> _READING PASSAGE_:
A Tangled Web: The Misguided Battle against Online Copyright Infringement

A Tangled Web: The Misguided Battle against Online Copyright Infringement

Liel Leibovitz: A Tangled Web

IF YOU happened to surf any one of eighty-two popular websites—from online purveyors of counterfeit luxury goods to torrent sites commonly used for unauthorized downloading of digital media like songs, movies, and television shows—on the Monday after Thanksgiving last year, you might have come across a strange and forbidding banner. Featuring three official government seals side by side—representing the Department of Justice, the National Intellectual Property Rights Coordination Center, and the Department of Homeland Security, each one emblazoned with its own menacing eagle—the banner announced that the website in question had had its domain name seized by the Department of Homeland Security’s Immigrations and Customs Enforcement Agency on account of “willful copyright infringement.”

The virtual shutdowns were the pinnacle of Operation In Our Sites, a joint undertaking by the aforementioned agencies to combat the rampant abuse of intellectual property rights on the Internet. In a press conference announcing the operation, Attorney General Eric Holder justified the harsh steps by saying that “[intellectual property] crimes threaten economic opportunities and financial stability.” Unsurprisingly, several lobbying groups representing the music and the film industries enthusiastically agreed.

The reality, however, is far more complex. A 2004 paper by researchers at Harvard and the University of North Carolina, to name just one prominent bit of scholarship on the subject, found that even high levels of unauthorized music file-sharing have an effect on CD sales that is “statistically indistinguishable from zero.” Consumers, in other words, are perfectly willing to pay for music, but think nothing of illegally downloading songs or albums that pique their curiosity, but which they wouldn’t have otherwise bought.

> _RECORDS SUPPLIED_:
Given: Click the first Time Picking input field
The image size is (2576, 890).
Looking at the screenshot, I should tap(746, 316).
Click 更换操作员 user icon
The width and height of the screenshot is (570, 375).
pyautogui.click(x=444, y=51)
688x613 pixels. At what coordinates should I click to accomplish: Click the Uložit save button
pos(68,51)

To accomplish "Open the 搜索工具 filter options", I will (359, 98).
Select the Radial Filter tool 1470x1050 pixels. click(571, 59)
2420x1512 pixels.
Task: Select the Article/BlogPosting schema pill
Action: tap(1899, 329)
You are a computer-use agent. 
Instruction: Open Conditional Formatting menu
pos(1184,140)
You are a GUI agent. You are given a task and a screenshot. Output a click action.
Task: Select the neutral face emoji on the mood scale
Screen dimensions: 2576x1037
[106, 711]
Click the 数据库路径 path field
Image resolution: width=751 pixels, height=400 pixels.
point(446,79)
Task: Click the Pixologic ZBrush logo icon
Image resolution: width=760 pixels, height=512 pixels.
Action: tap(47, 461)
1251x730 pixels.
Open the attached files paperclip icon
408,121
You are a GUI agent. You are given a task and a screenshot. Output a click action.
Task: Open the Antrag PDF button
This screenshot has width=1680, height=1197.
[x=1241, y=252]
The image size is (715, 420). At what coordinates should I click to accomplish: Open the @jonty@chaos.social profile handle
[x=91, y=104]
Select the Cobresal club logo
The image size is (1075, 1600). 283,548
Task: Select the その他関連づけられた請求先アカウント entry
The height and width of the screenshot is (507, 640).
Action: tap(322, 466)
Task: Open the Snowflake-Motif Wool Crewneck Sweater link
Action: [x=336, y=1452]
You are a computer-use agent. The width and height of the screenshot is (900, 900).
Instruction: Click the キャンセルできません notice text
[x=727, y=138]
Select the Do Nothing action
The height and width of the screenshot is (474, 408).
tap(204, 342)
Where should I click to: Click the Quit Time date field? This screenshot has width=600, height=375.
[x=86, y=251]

> _WHAT YOU WILL DO_:
[1] Answer these about the article on online copyright infringement:
(a) How many popular websites showed the government banner?
(b) Who justified the harsh steps at a press conference announcing the operation?
(c) Which institutions were the researchers behind the 2004 paper from?
[2] Could you quote the article on online copyright infringement, starting with "The virtual shutdowns" and going on through "industries enthusiastically agreed."?
[3] What comes next in the article on online copyright infringement? Write the text that follows its last sentence.
The lines have nothing to do with the article on online copyright infringement.

> _TASK-BY-TASK ANSWERS_:
[1]
(a) Eighty-two.
(b) Attorney General Eric Holder.
(c) Harvard and the University of North Carolina.

[2]
The virtual shutdowns were the pinnacle of Operation In Our Sites, a joint undertaking by the aforementioned agencies to combat the rampant abuse of intellectual property rights on the Internet. In a press conference announcing the operation, Attorney General Eric Holder justified the harsh steps by saying that “[intellectual property] crimes threaten economic opportunities and financial stability.” Unsurprisingly, several lobbying groups representing the music and the film industries enthusiastically agreed.

[3]
Armed with such insight, the record industry could have been expected to invest dramatic resources in crafting digital delivery platforms, making the legitimate purchase of music online as convenient and pleasurable as possible. Instead, the industry spent years and millions of dollars combating the proliferation of file-sharing services with little or no success, lobbying for the cessation of unauthorized distribution of music while providing no legal alternative in its stead. Into the void stepped a computer company, Apple, proving just how profitable paid digital downloads of creative content could be. The company’s digital music delivery platform, iTunes, was set up as a convenient and intuitive electronic marketplace; it sold one million songs in its first five days. Another Internet company, Netflix, is currently pulling a similar play with Hollywood.

The reason for this shift has little to do with economics and much to do with epistemology: while the entertainment industries still see themselves as purveyors of tangible objects—CDs, DVDs, and so on—consumers are becoming rapidly accustomed to digesting their content digitally. Rather than coming to terms with this fundamental change, the corporate samurai who represent these industries are waving their swords, demanding that the laws serve not the needs of the consumer, or the logic of evolving technology, but the interests of their masters.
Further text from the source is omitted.